| WHAT YOU WILL DO |
Span requested from the data below: the line with "Click Best Seller badge on the slides card" through the line with "Tap the blue", both included. Give only these lines again, exactly, and leave every picture out.

| DATA SUPPLIED |

════════════════════

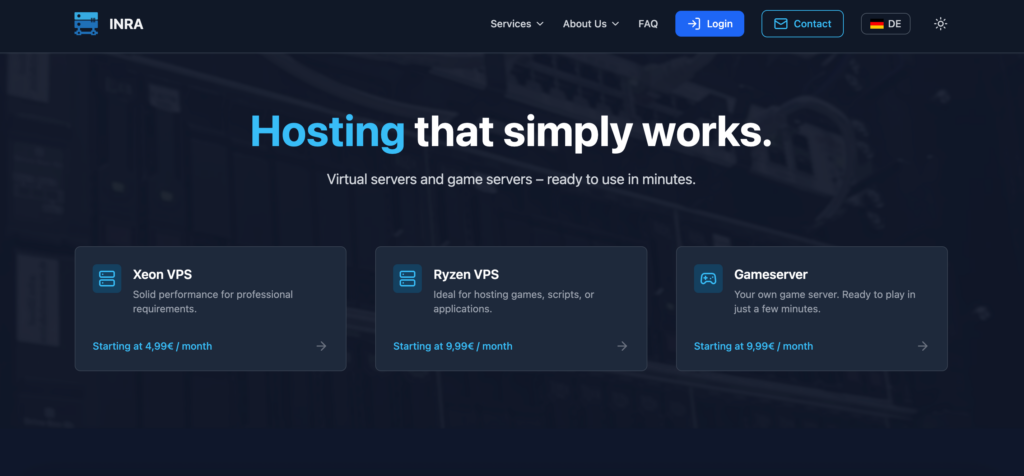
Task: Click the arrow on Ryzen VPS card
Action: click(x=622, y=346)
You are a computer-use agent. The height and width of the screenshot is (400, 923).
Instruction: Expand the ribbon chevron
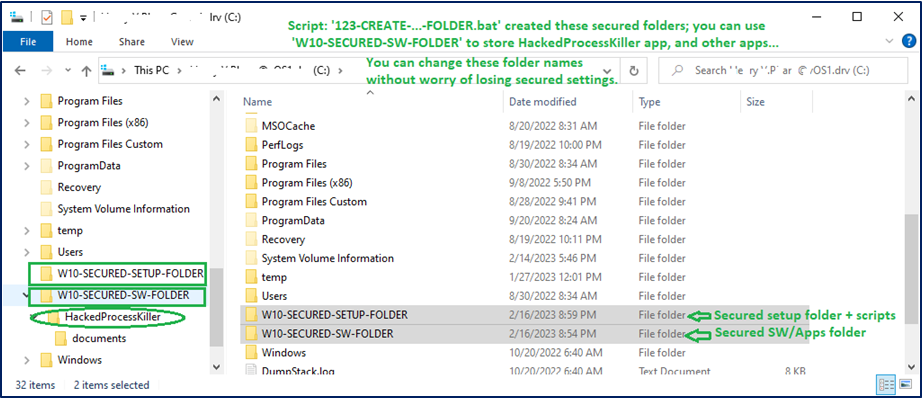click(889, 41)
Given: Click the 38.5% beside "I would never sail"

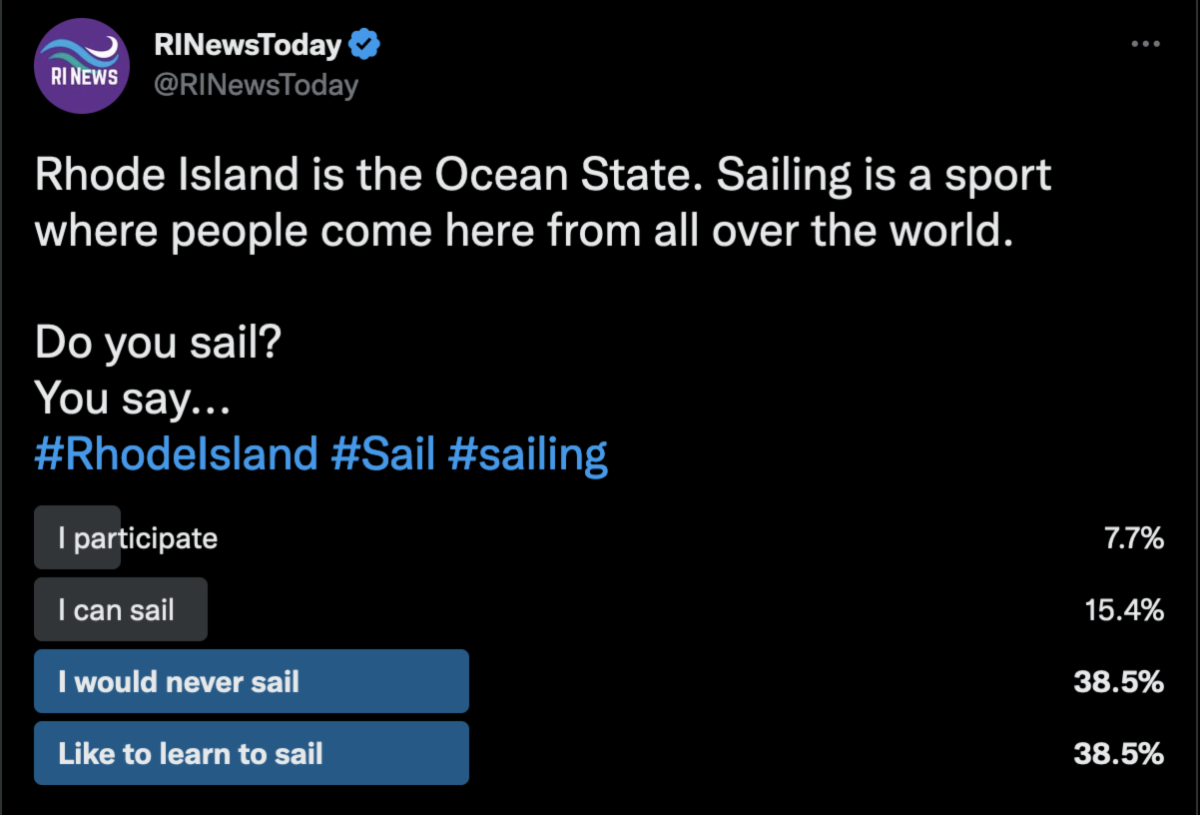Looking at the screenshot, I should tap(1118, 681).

════════════════════

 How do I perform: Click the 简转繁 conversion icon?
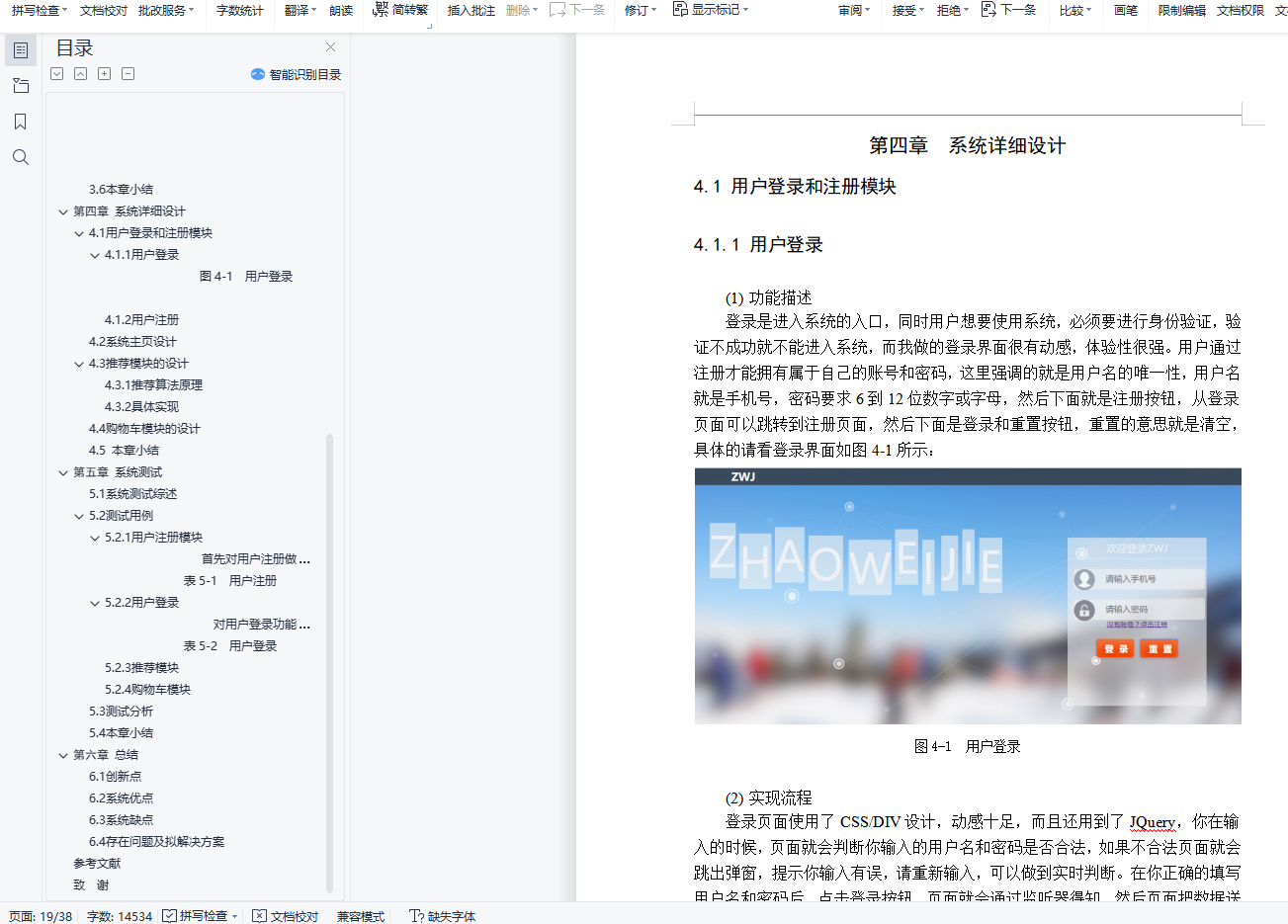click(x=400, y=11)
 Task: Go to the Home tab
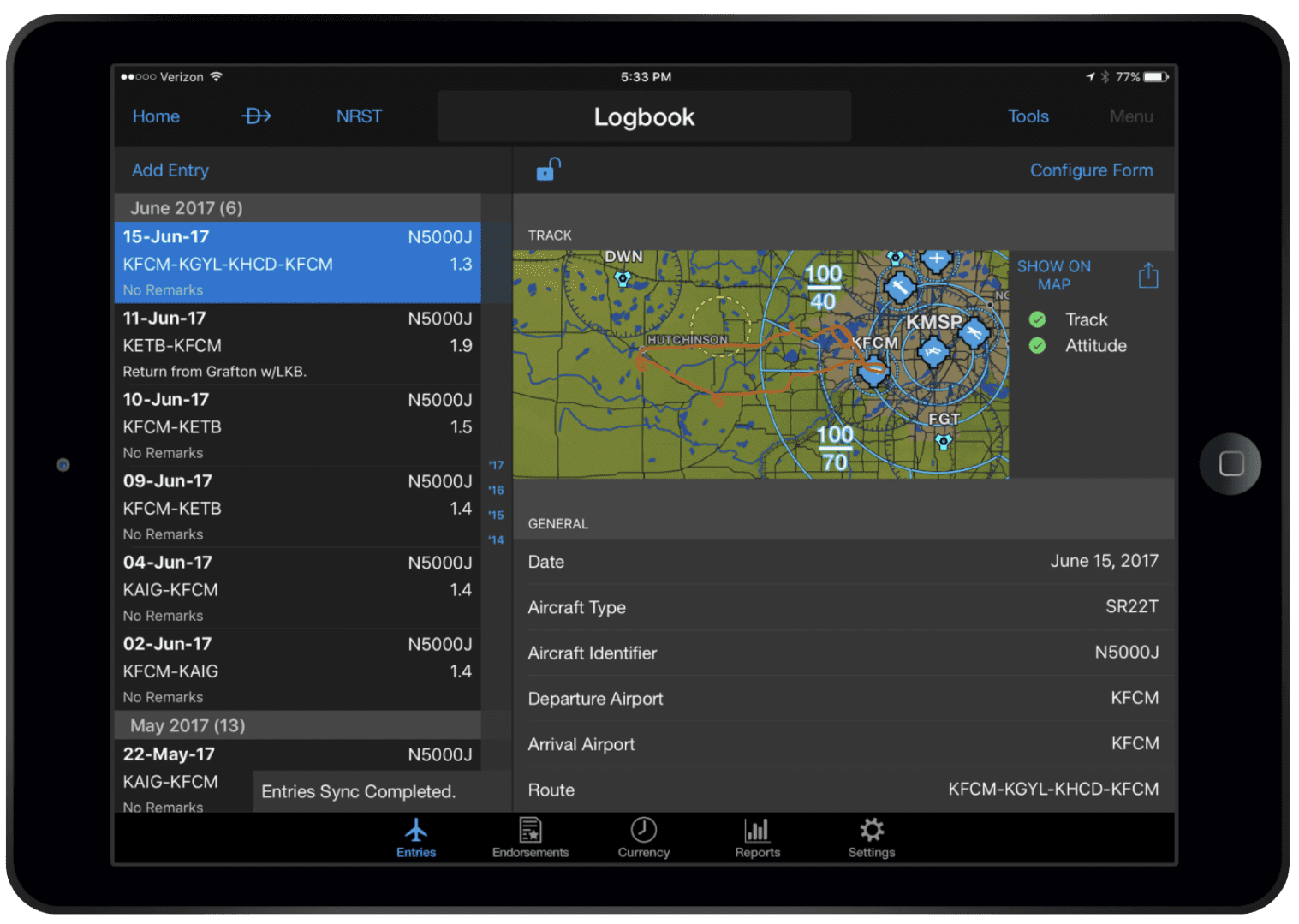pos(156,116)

════════════════════

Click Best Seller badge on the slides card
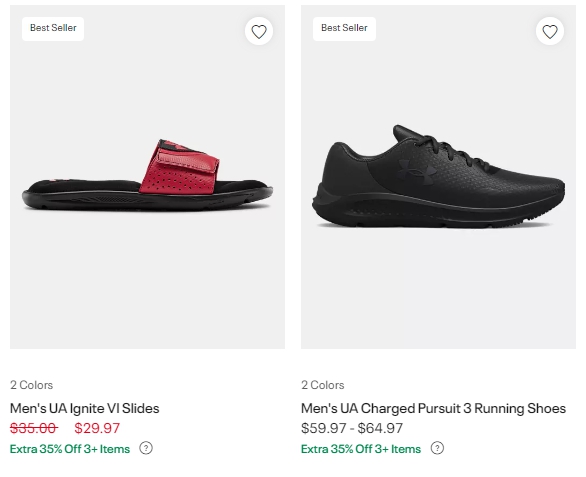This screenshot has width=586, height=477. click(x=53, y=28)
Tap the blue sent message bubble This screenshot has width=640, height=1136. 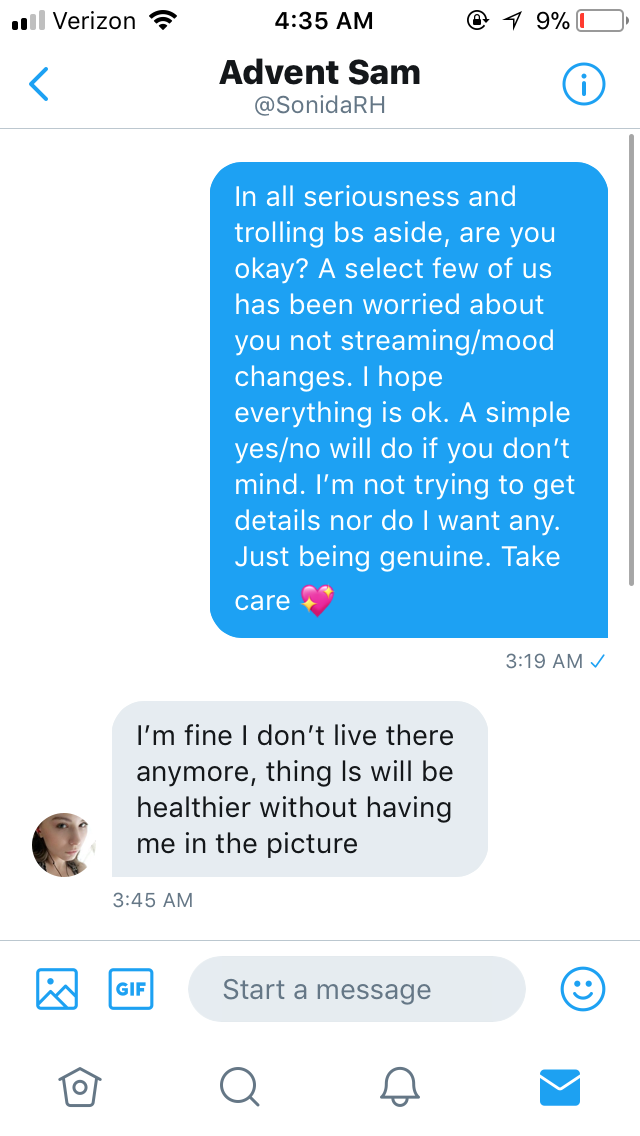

════════════════════

| OUTPUT BELOW |
Click Best Seller badge on the slides card
This screenshot has width=586, height=477. click(x=53, y=28)
Tap the blue sent message bubble This screenshot has width=640, height=1136. 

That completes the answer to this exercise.